CAIRN.INFO : Matières à réflexion

Filiation – Adoption – Droit international privé allemand

1Propositions du Comité allemand de droit international privé pour une réforme des articles 19-20, 22 et 23 EGBGB*

2La première Commission du Comité allemand de droit international privé (Deutscher Rat für Internationales Privatrecht) a discuté, à l’occasion de leur réunion des 21 et 22 novembre 2014 à Würzburg, sur la base d’un exposé de Kurt Siehr sur le droit international privé de la filiation [1] et d’un exposé de Tobias Helms sur le droit international privé de l’adoption [2], la réforme des Art. 19–20, 22 et 23 de l’introduction au code civil allemand (EGBGB).

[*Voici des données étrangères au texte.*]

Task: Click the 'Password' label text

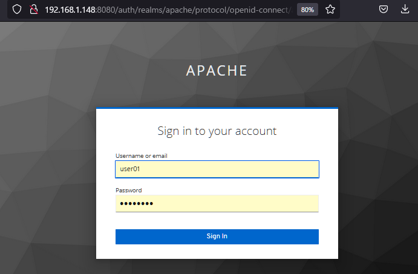Action: (128, 190)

Un accent particulier a été mis sur les questions de droit international privé de la maternité de substitution. Se fondant sur les réflexions des deux orateurs, la première Commission a adopté la proposition législative suivante :

3Art. 19 EGBGB-E

4(1) L’établissement de la filiation d’un enfant par effet de la loi est régi par la loi de l’État dans lequel l’enfant a sa résidence habituelle au moment de sa naissance [3].

5(2) La reconnaissance d’un enfant par un parent est régie,

61. soit par la loi de l’État dans lequel l’enfant a ou avait sa résidence habituelle au moment de la naissance ou de la reconnaissance,

72. soit par la loi de l’État dans lequel le parent reconnaissant a sa résidence habituelle au moment de la reconnaissance,

83. soit par la loi de l’État dont le parent reconnaissant a la nationalité au moment de la reconnaissance.

9La reconnaissance est valable lorsqu’elle remplit les formes exigées soit par l’une des lois visées par l’alinéa 1, soit par la loi de l’État dans lequel elle est effectuée.

10(3) La constatation judiciaire de la parenté est régie

111. soit par la loi de l’État dans lequel l’enfant avait sa résidence habituelle au moment de sa naissance ou dans lequel l’enfant a ou avait sa résidence habituelle au moment de l’introduction de l’instance,

122. soit par la loi de l’État dans lequel la partie demanderesse a sa résidence habituelle au moment de l’introduction de l’instance,

133. soit par la loi de l’État dont la partie demanderesse a la nationalité au moment de l’introduction de l’instance.

14(4) Si plusieurs liens de filiation existent qui se contredisent, seul le lien de filiation établi en premier est déterminant. En cas de liens de filiation établis simultanément, la loi visée par l’alinéa 1 désigne quel lien de filiation est déterminant.

15(5) La filiation légale d’une personne avec plusieurs personnes dont aucune n’est son parent biologique est régie par les dispositions applicables à l’adoption.

16Art. 20 EGBGB-E

17L’action en désaveu de la filiation par effet de la loi ou de la reconnaissance peut être exercée conformément à chaque loi visée par l’article 19, alinéa 1 ou alinéa 2. L’enfant peut de plus contester la paternité selon la loi de l’État dont il a la nationalité au moment de l’introduction de l’instance.

18Art. 22 EGBGB-E Adoption

19(1) Le droit allemand s’applique aux

201. conditions d’une adoption à prononcer en Allemagne,

212. effets d’une adoption prononcée en Allemagne concernant le lien de parenté de l’adopté avec l’adoptant ainsi qu’avec les personnes avec lesquelles l’adopté a un lien de filiation.

22(2) Au surplus, la validité d’une adoption est régie par la loi de l’État dans lequel l’adopté a sa résidence habituelle au moment de l’adoption, pour autant que l’adoption ne repose pas sur une décision étrangère. Les effets sont soumis au droit en vertu duquel l’adoption a été prononcée [4]

23(3) L’annulation de l’adoption est régie par la loi de l’État en vertu de laquelle elle a été prononcée. Par dérogation, le droit allemand s’applique dans la mesure où l’intérêt de l’adopté l’exige.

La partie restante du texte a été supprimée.